Please reproduce the listing starting with the line containing "Open the 模板 (Templates) folder category" and going on through the line containing "tap(668, 144)", swapping "folder category" for "folder section" and leaving everything else unchanged. Leave the pictures out of your answer.

═══ Records supplied

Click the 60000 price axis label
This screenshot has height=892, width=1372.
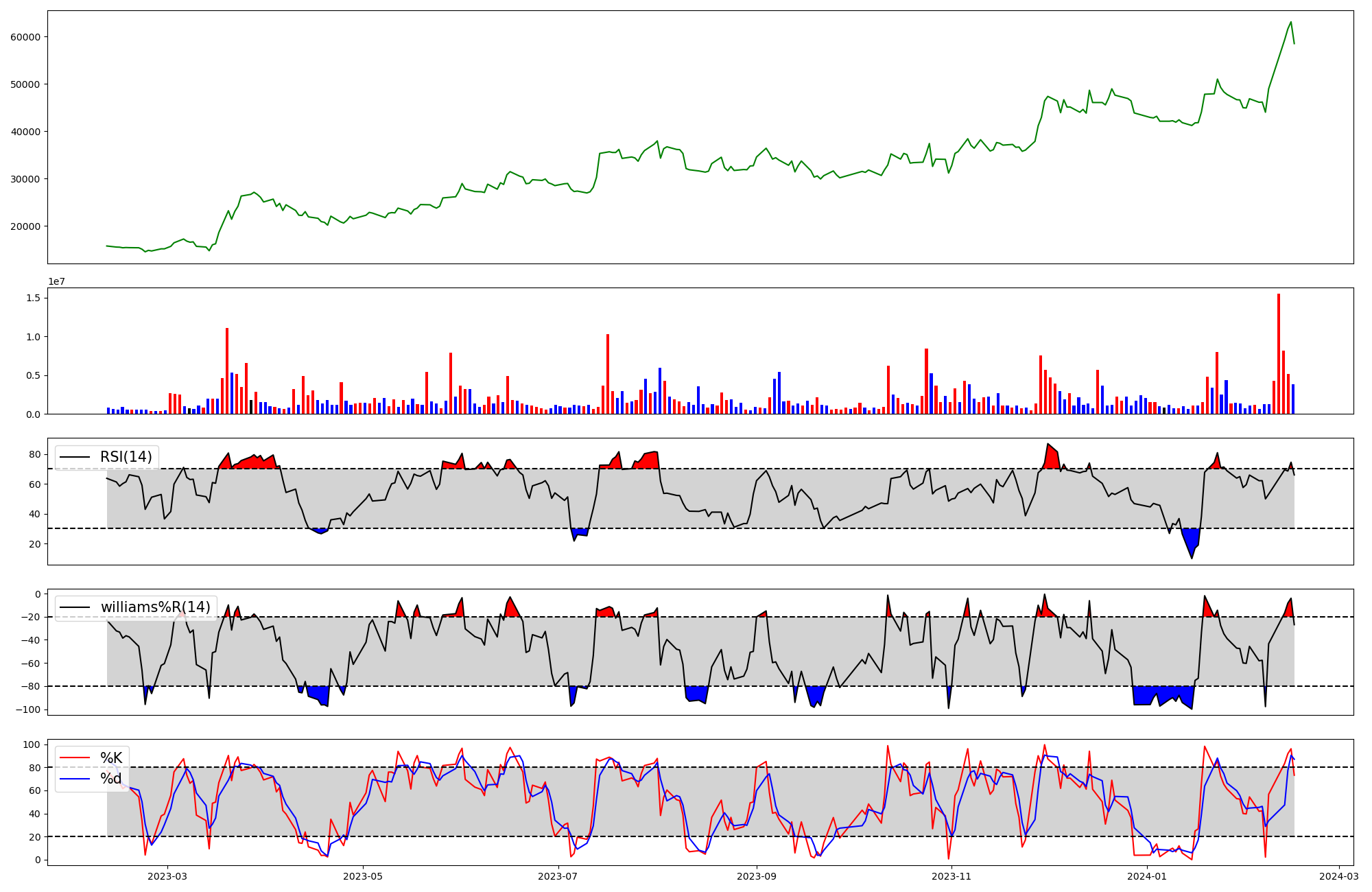(25, 37)
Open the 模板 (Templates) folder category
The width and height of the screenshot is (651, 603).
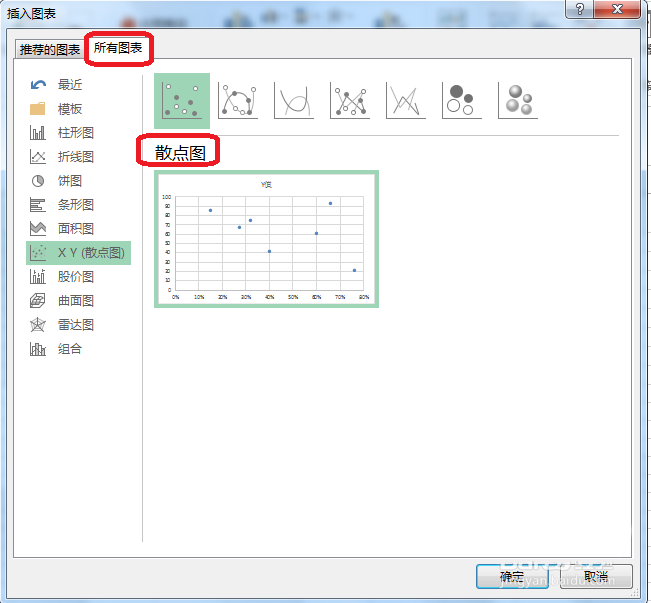pyautogui.click(x=69, y=109)
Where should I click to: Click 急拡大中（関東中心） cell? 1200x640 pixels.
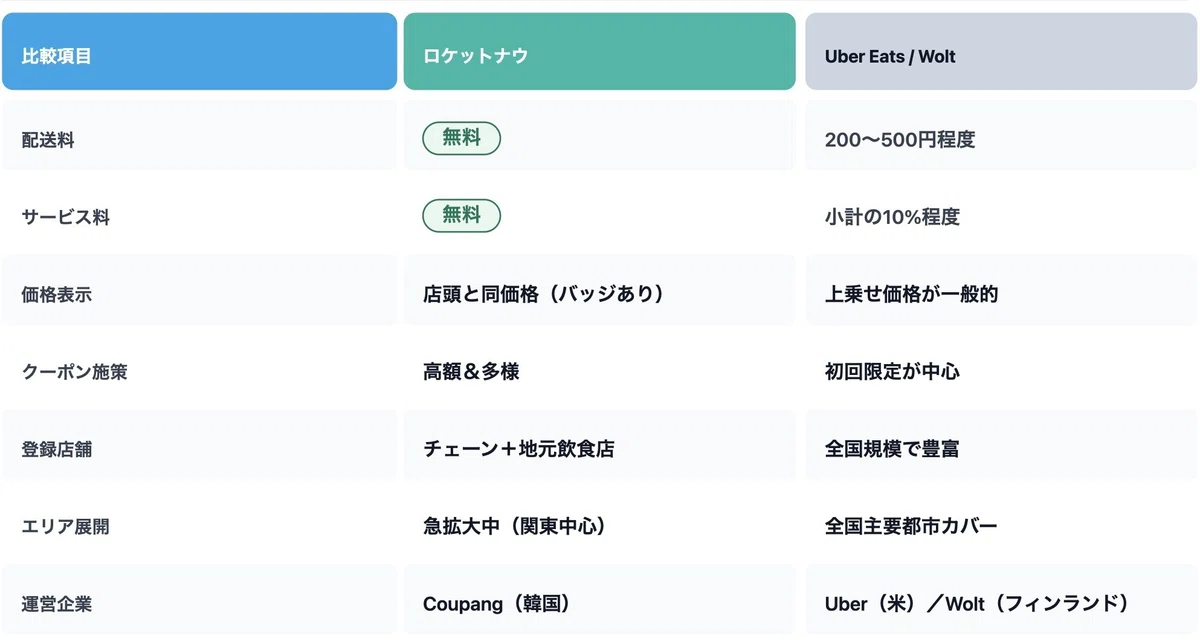tap(600, 526)
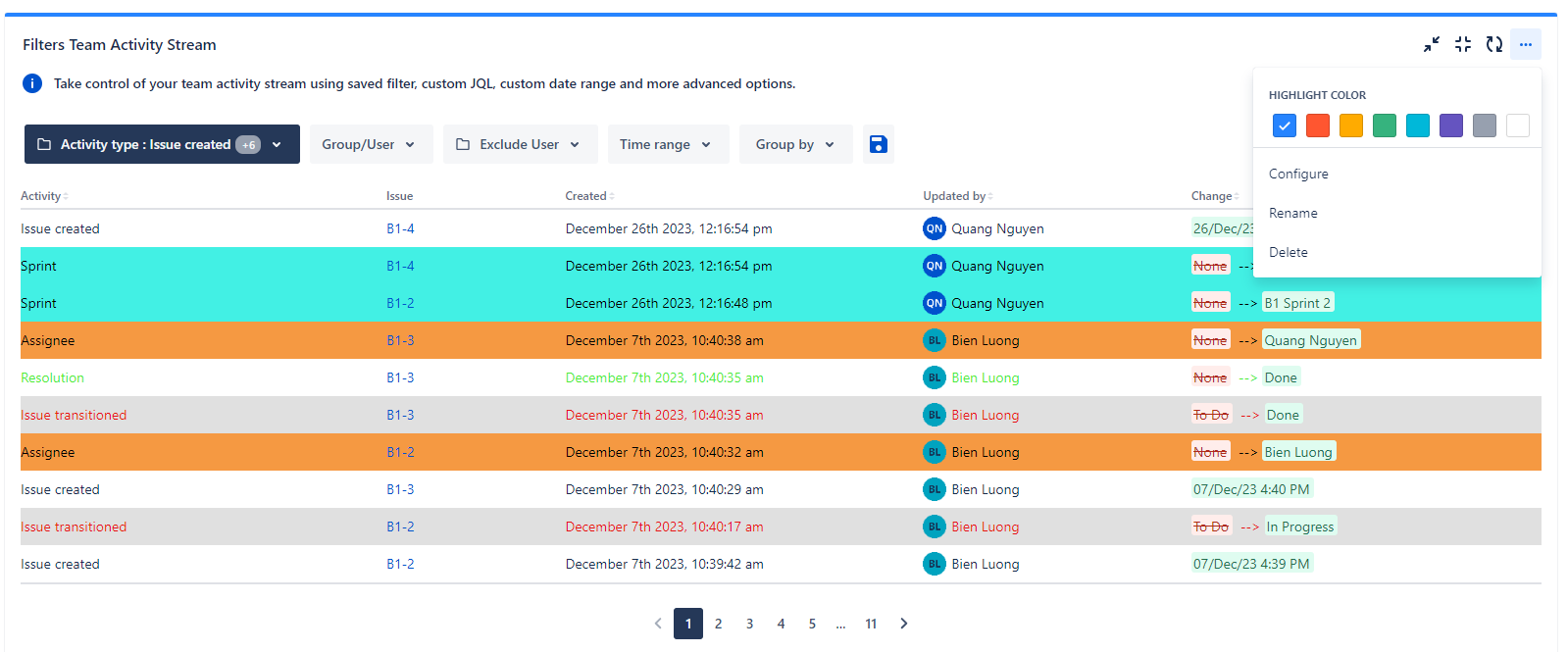Open the Time range dropdown

tap(668, 144)
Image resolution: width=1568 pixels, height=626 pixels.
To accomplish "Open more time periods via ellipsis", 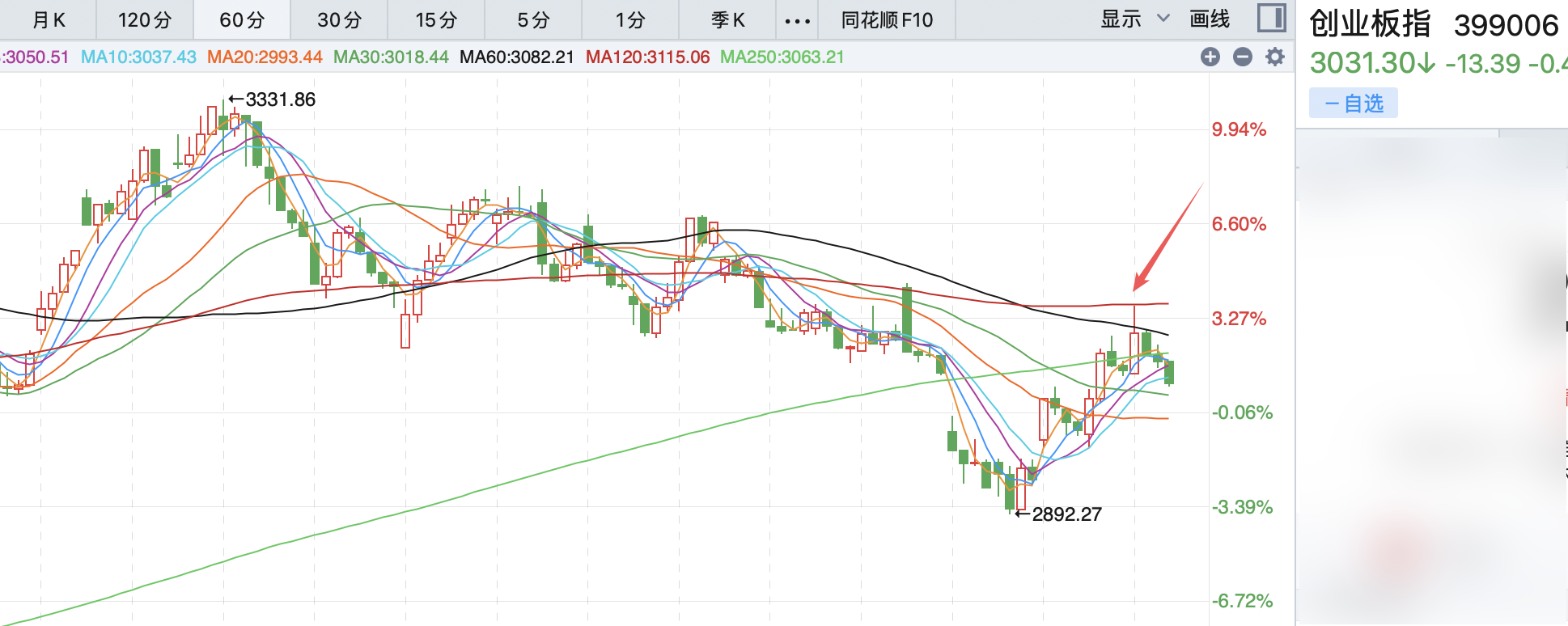I will (797, 20).
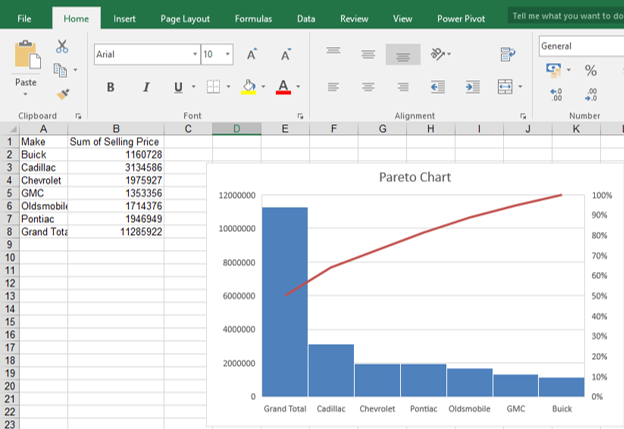624x429 pixels.
Task: Click the Cut scissors icon
Action: [x=62, y=46]
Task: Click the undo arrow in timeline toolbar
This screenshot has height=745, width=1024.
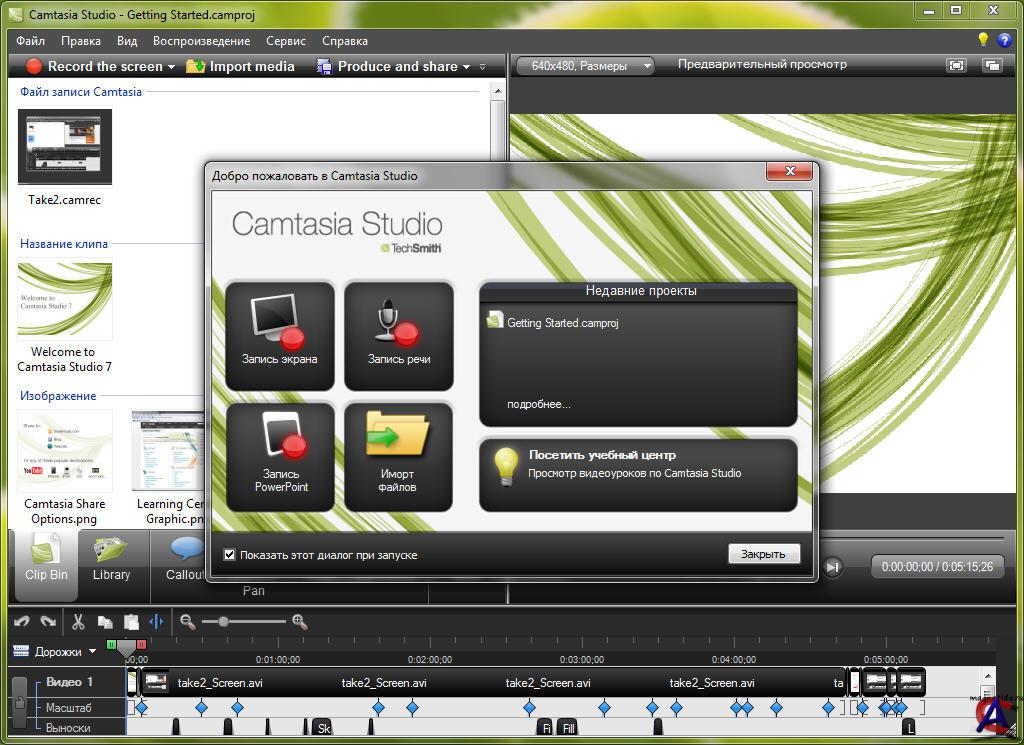Action: tap(22, 622)
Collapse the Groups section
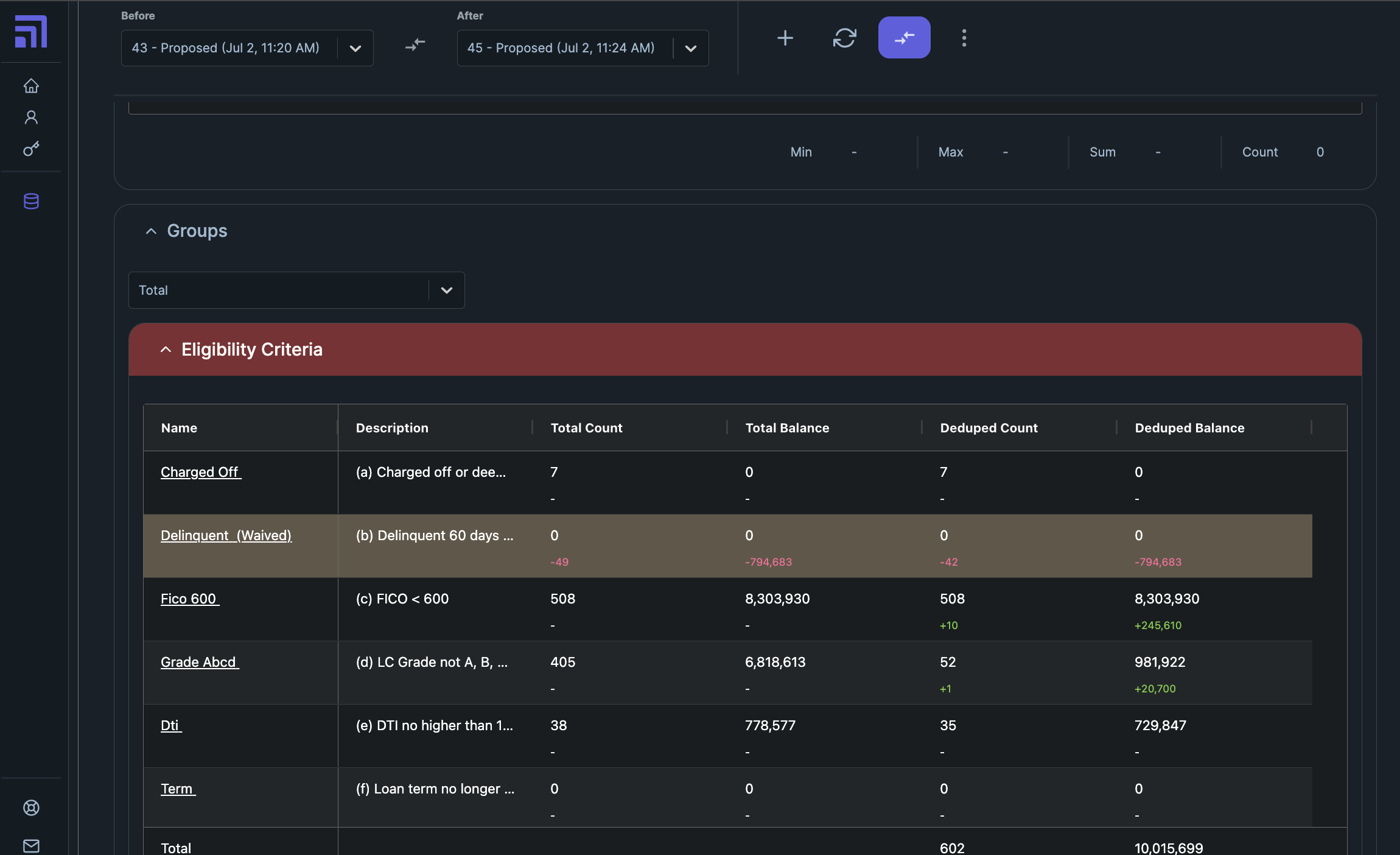Viewport: 1400px width, 855px height. [152, 231]
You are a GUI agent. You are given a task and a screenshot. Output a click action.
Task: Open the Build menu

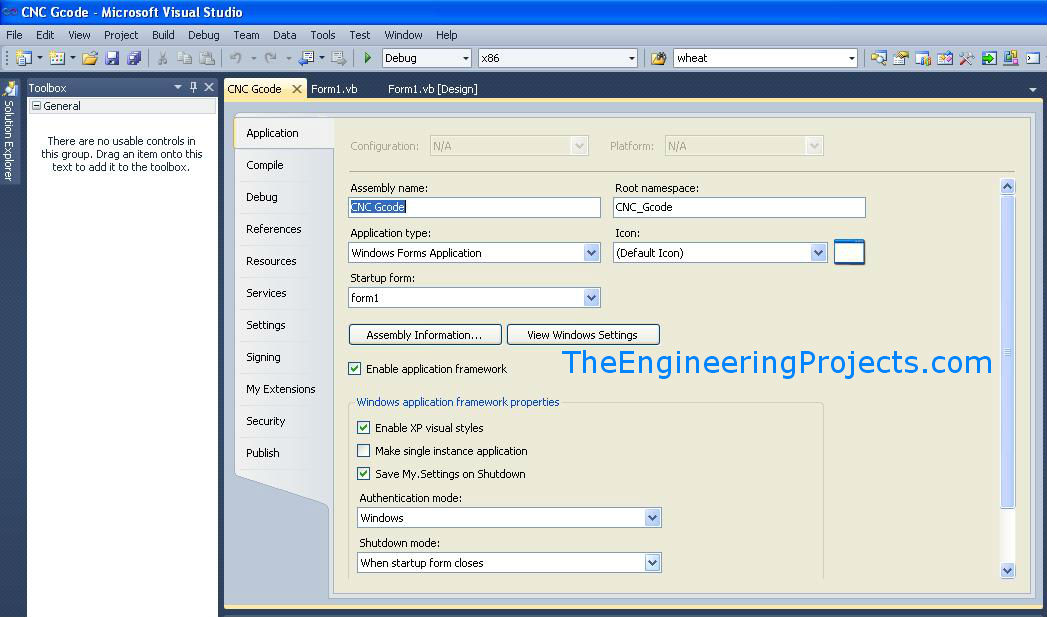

══════

» Solution to the exercise:
Open the 模板 (Templates) folder section
The width and height of the screenshot is (651, 603).
pyautogui.click(x=69, y=109)
Where should I click to: Click 急拡大中（関東中心） cell? 1200x640 pixels.
tap(600, 526)
Open the Time range dropdown

tap(668, 144)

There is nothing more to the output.